When I write, sometimes I really am punching the keys.
It’s not easy: you want to tell a story, but you can’t articulate. Not just writing a screenplay, but anything. I’m talking about conversations, career choices, coping with rejection, coping with success, responding to the silence when you were expecting an answer.
An example? Almost two years ago, I’d just finished a 12-week screenwriting intensive sponsored by New York Film Academy LA. I’d won a scholarship, I’d learned so much about the language of writing in (motion) pictures, and I hadn’t even finished 10 pages of my screenplay (spoiler alert: I still haven’t). I was frustrated.
Fast forward, six-months later: I’m hunched over the kitchen table in my studio apartment, determined to write a one-scene-wonder monologue for my acting reel and somehow – call it inspiration, call it saturation – I knew what I needed to write: a story about a man who takes away the painful memories of others. One week later, I had written the first draft of my pilot. My mentor, Dan, kindly informed me that I had actually written *half* of a pilot, so time to expand.

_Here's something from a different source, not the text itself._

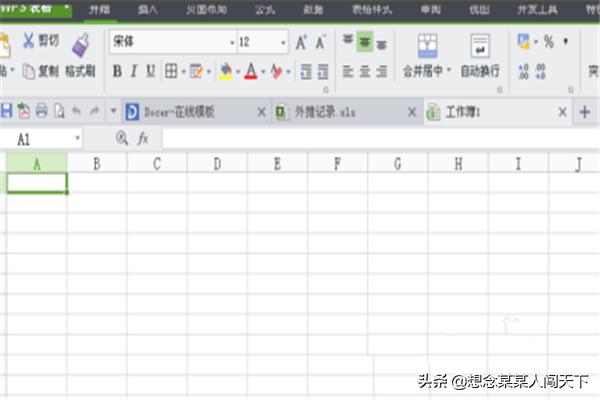
Task: Click the plus button to add new tab
Action: click(585, 111)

Type, type, backspace, type. Done.
Well, not really.
END FLASHBACK. Back-to-the-Present: I don’t know how many drafts it’s been, but my sci-fi pilot, The Relief, has transformed. I’m seeing things I didn’t see before, and I don’t flop out of my seat in panic when new imperfections complications arise.
I look to my fridge. These words, comforting, spur me on:
Well, now it does exist. Won’t ever be perfect, but it might be memorable.